Leader of the council Denise Hyland allowed her deputy Cllr Dan Thorpe to answer, who said: "The debate that happened online was about the very sensitive issue of free school meals and the government's appalling decision to restrict access to school meals. It is absolutely right people are debating it online because people are angry about it.

"It's happened since then that school has been subjected to horrendous abuse online from UKIP right-wing extremists and has had to shut down its Twitter account to deal with those issues.

"There are real issues of poverty in that school and we have asked the opposition to visit that school to see the issues and not get involved with that kind of debate."

Although the thread has been removed, screenshots seen by News Shopper show the school retweeting a comment comparing Tory MP's "guzzling champagne in parliament" yet voting to "take away the taxpayer-funded benefits that give all children a free school meal."

It refers to a new Government scheme that compares additional earnings to Universal Credit eligibility to determine whether children can receive free school meals - meaning that there is potential for children to lose their meal once Universal Credit is fully rolled out.

In one in a series of now deleted tweets, the school said: "We support free school meals and the idea of our children receiving a hot meal, for some the only meal they have, it isn't a political point as such but it is a matter of record that Conservative MPs have just voted to take that away which is shameful."

In response to the conversation, tweets were sent to the school saying its behaviour had been "appalling", "disgraceful" and "pathetic", and called for the headteacher to be sacked.

Cllr Hartley told News Shopper afterwards: "Charlton Manor is an excellent school, but staff using the school's official Twitter feed to push a party political agenda is absolutely wrong. This is wrong in any case, but especially alarming when the content being shared is fake news created to deliberately mislead people.

"I raised this with the school and to my surprise, whoever was tweeting doubled down on this breach of impartiality, making further party political attacks.

"If the school says it received abusive tweets from other Twitter users about this, then like all abuse on social media I condemn that unequivocally. However, that has nothing to do with the point I raised, which was about the inappropriateness of using the school's official Twitter feed for party political attacks.
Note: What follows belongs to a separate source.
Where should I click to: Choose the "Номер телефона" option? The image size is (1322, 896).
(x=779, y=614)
A spokesman for the school said: "The School made a retweet in error and has put procedures in place to ensure that this does not happen again.
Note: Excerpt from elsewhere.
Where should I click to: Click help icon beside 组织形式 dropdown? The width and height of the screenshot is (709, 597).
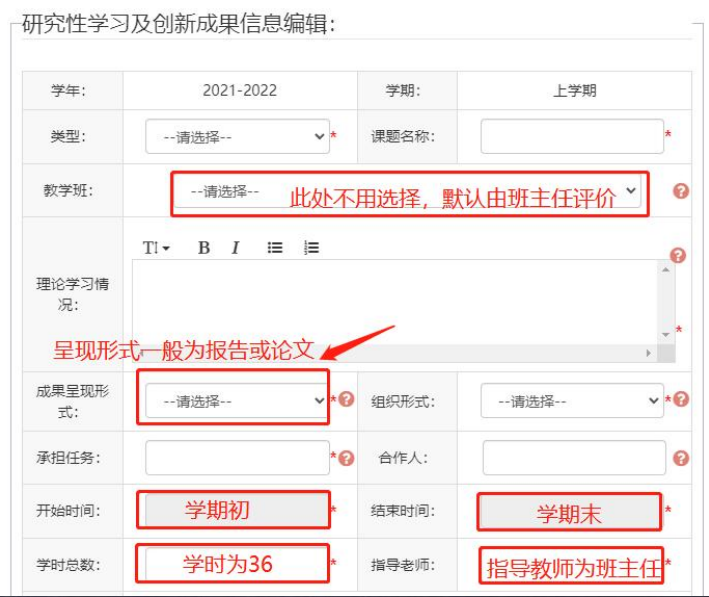pyautogui.click(x=681, y=400)
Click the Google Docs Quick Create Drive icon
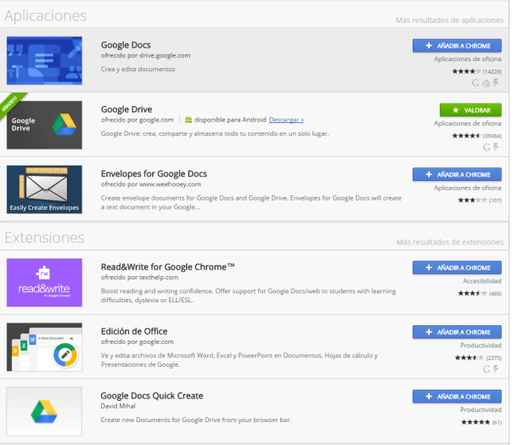This screenshot has width=518, height=445. tap(44, 411)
"The School wanted to make clear that it supports free school meals for our eligible families and is only concerned with their welfare. The School leads the way on healthy approaches in education around food and nutrition.

"Due to the negative comments of a few, we took the decision to temporarily suspend the School twitter account, although we hope to be back online in the near future.

"The School is happy to work with all political parties, organisations and interested individuals to ensure that our families and pupils get the very best deal available and our door will always be open to those who wish to visit and support our ethos."